■ **Work to complete**
Isolate every line in the data with the string "This" and copy it.

Start of Block

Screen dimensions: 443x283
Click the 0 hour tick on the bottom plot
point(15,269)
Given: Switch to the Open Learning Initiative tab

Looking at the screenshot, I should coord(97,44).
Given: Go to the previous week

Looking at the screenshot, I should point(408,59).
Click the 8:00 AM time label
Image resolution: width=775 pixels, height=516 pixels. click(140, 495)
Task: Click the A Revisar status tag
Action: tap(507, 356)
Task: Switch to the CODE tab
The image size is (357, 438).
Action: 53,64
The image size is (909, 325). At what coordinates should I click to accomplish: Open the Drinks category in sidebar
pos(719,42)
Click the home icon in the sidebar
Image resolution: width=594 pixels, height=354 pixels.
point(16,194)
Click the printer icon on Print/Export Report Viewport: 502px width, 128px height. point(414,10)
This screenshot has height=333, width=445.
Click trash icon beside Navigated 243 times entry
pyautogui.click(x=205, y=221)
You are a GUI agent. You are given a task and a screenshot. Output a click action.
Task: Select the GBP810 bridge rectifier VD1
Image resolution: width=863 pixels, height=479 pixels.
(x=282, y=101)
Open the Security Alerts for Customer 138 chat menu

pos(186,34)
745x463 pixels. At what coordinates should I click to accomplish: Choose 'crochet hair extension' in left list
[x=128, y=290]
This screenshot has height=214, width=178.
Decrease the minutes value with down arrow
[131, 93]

End of Block

■ **Exercise solution**
This screenshot has height=333, width=445.
This screenshot has height=214, width=178.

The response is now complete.